2) Conference Championship games are to be abolished (Sorry FSU, one 24 point quarter does not a BCS team make. And while we're on this subject, where are all the traditionalists who rail against a playoff because it devalues the regular season? Do they realize that the three teams ranked ahead of the ACC Champion are a Boston College team the Seminoles beat, a 4 loss Michigan team and Louisville?)
3) The BCS formula will be used to select and seed the top 16 teams (it sucks as a top two system, but does quite well for a larger sample size), with the eight higher seeds hosting first round games on the first weekend of December. In this year's case, I used the BCS averages from the wk 7 standings for all teams except USC, UCLA and WVU, since they played regular season games on Dec 3 and not in some sort of money grab ... excuse me, conference championship game.
This year's first rounders?
16 UCLA at 1 USC
9 West Virginia at 8 Notre Dame
13 TCU at 4 LSU
12 Georgia at 5 VA Tech
15 Texas Tech at 2 Texas
10 Miami at 7 Oregon
14 Alabama at 3 Penn St
11 Auburn at 6 Ohio St
4) Any team losing in the first round of the playoffs is still eligible for selection to any bowl game other than the four current BCS bowls. Since the NCAA has already approved a 12th regular season game, a bowl game would make 13. In this system, 11 games plus a first rounder plus a bowl game equals 13. The bowls are a nice reward for teams who've had a winning season. Just because the elite are in a playoff doesn't mean the Navy's, BYU's and Fresno State's of the world don't deserve a pat on the back for their efforts too.
5) The remaining eight teams are reseeded as necessary, with the quarterfinals taking place at the sites of the Rose, Fiesta, Sugar and Orange bowls on New Year's day. Conference tie-ins are to be respected with regard to the higher ranked team wherever possible.
Let's say that Auburn and West Virginia spring upsets. The quarterfinals look like this
Rose Bowl: 11 Auburn vs. 1 USC (Pac 10 champ)
Fiesta Bowl: 9 West Virginia vs. 2 Texas (Big XII champ)
Sugar Bowl: 5 VA Tech vs. 4 LSU (SEC champ since the title game doesn't exist here)
Orange Bowl: 7 Oregon vs. 3 Penn St
6) The (reseeded) winners meet in semifinal match-ups the second Saturday after New Year's Day, one being held alternatingly at the Rose/Fiesta Bowl and the other between the Sugar/Orange Bowls (If the highest ranked team is Pac-10, Big 10 or Big XII, it hosts the Rose/Fiesta semi; ACC/SEC/Big East number 1's would host in the Sugar/Orange). Those winners would meet the following Saturday in the championship game, which would rotate among all four bowl sites, but never so that any one site would host a quarterfinal, semifinal, and championship game in the same postseason.

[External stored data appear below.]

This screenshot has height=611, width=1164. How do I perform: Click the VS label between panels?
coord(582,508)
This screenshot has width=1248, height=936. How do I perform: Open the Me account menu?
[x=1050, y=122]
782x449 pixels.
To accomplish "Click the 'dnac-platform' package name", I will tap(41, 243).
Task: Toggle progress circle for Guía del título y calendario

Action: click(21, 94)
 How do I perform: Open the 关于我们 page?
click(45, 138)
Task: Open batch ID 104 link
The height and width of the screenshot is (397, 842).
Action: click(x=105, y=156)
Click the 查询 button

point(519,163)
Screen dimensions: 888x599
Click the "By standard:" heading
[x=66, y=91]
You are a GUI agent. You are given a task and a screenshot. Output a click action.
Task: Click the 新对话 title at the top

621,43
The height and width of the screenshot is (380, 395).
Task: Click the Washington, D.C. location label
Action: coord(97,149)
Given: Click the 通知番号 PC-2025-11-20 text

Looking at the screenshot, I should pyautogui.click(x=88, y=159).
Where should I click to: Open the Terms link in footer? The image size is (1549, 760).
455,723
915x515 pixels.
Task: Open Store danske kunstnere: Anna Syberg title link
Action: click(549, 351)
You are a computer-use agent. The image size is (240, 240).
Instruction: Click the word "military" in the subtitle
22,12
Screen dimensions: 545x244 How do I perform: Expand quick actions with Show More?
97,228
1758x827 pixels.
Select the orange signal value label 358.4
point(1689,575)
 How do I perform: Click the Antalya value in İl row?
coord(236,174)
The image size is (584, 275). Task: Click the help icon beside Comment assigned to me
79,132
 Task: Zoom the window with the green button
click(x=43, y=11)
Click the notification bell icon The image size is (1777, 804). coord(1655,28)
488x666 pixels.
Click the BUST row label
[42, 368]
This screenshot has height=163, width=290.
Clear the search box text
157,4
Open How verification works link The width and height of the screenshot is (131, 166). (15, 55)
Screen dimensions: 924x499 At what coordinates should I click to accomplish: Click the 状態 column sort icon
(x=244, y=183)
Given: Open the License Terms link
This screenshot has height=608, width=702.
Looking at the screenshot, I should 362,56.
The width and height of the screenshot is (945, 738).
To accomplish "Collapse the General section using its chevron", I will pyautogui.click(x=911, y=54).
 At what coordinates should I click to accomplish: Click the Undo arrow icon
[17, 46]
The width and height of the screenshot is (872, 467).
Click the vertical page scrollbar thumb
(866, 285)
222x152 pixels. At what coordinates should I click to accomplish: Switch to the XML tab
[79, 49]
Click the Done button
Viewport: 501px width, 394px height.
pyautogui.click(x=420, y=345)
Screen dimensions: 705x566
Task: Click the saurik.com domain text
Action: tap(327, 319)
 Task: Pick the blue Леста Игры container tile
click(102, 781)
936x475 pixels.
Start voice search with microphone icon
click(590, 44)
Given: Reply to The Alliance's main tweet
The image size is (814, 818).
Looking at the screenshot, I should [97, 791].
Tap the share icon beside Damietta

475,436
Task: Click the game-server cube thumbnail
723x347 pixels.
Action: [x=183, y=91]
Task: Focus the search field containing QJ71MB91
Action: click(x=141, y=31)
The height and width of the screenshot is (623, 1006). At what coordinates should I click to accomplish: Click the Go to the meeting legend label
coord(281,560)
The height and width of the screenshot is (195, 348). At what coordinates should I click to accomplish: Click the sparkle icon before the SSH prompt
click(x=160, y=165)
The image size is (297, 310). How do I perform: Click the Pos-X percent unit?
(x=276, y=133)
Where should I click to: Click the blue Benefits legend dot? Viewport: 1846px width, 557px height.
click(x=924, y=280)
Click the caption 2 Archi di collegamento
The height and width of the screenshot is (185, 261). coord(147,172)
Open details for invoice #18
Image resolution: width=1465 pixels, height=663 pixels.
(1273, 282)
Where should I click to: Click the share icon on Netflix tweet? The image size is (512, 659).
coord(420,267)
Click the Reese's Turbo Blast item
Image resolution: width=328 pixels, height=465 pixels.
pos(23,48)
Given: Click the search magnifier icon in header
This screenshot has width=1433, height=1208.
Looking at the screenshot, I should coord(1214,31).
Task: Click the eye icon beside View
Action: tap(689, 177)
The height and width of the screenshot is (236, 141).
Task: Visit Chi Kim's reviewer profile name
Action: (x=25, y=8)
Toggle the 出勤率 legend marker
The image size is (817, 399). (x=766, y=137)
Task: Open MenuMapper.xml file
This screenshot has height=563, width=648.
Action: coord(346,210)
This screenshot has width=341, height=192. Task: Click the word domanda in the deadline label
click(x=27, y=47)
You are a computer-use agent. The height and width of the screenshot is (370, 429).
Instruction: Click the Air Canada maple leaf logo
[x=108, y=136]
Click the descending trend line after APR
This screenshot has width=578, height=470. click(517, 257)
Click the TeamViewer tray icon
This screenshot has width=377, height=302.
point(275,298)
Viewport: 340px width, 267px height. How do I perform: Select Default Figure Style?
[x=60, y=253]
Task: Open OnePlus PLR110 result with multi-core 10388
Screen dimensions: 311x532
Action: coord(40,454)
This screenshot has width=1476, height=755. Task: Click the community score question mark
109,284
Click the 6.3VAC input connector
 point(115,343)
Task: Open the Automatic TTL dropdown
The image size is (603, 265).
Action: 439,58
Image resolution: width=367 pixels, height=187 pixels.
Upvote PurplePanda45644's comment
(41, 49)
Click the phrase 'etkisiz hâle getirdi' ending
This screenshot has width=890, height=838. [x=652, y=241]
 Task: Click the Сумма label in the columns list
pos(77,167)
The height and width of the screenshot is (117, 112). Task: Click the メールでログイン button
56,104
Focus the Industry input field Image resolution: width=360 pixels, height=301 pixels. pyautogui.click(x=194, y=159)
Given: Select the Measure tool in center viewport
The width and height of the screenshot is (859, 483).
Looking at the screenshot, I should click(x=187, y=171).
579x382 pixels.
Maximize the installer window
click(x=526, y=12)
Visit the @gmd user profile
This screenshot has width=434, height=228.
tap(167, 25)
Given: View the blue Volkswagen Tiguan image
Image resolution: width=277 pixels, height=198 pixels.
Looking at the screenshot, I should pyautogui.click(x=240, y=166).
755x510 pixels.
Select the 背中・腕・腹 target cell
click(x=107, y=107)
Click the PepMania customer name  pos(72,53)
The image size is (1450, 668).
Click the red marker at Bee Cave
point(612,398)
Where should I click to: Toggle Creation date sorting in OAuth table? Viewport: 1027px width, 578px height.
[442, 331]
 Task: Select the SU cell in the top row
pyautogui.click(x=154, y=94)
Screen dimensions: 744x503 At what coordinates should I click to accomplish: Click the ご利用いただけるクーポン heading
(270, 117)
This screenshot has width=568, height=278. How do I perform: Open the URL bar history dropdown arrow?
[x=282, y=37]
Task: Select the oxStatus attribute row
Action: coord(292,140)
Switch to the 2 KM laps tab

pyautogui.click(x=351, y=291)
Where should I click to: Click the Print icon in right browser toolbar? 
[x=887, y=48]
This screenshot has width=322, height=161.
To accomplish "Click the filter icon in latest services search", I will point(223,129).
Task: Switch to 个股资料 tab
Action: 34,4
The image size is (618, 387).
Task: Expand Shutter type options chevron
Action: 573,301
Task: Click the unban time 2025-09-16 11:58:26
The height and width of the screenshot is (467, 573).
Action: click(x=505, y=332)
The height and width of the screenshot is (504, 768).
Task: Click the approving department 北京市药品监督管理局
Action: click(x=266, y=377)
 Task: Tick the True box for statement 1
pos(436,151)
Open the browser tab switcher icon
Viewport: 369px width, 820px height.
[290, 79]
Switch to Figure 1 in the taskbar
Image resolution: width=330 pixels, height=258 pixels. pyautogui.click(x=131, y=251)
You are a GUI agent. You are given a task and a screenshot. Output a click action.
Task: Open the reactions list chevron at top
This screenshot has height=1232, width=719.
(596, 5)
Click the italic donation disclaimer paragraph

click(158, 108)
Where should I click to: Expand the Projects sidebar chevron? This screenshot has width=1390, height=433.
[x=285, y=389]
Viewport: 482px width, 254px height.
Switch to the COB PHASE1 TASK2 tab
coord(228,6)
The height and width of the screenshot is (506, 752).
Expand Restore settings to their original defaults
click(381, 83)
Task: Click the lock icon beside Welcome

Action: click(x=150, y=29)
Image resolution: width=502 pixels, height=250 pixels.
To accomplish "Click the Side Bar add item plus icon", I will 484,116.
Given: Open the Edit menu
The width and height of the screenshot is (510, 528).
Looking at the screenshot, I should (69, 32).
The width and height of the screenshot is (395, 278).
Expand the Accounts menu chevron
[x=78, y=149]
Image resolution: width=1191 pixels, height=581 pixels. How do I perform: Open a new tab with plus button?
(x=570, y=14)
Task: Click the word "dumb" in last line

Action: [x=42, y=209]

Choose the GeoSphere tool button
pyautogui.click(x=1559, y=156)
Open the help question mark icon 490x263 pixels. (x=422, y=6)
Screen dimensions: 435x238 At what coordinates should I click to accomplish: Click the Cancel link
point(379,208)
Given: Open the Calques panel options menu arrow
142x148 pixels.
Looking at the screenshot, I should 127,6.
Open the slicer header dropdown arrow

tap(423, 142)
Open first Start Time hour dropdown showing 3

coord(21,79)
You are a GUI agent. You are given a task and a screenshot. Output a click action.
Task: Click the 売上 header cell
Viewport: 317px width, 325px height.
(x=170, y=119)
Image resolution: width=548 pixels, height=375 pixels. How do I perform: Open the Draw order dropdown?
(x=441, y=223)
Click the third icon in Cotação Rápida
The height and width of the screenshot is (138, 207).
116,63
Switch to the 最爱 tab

There you have it. A grand total of four teams exceed 13 games a year, so you academic critics who conveniently ignore that half the players aren't on track to graduate anyway can stand down. The bowls are preserved, New Years Day is restored, traditions are respected and we can finally all agree on who the champion is. Oh, and the bazillion dollar TV deal that would come with this system sure wouldn't hurt anyone's feelings either.
Trenchman003 (Sgt. Jeremy Lehman, USMC Reserve) was born and raised in and around Portland, OR. A graduate of the University of Portland, he majored in journalism and was editor of the sports section of "The Beacon," which was named best section of any college weekly publication in Oregon for the 1998-99 academic year by the Oregon Newspaper's Association. He enlisted in the Marines in August 1998, served in Operation Iraqi Freedom, and wishes for the safe and speedy return of his brothers and sisters in arms bravely serving overseas. He lives with his wife Diana in Vancouver, WA.
Oh, and he likes sports too. Specifically the San Francisco 49ers, Atlanta Braves, Oregon Ducks, North Carolina Tar Heels, Colorado Avalanche and (he's no longer ashamed to admit) the Portland Trail Blazers.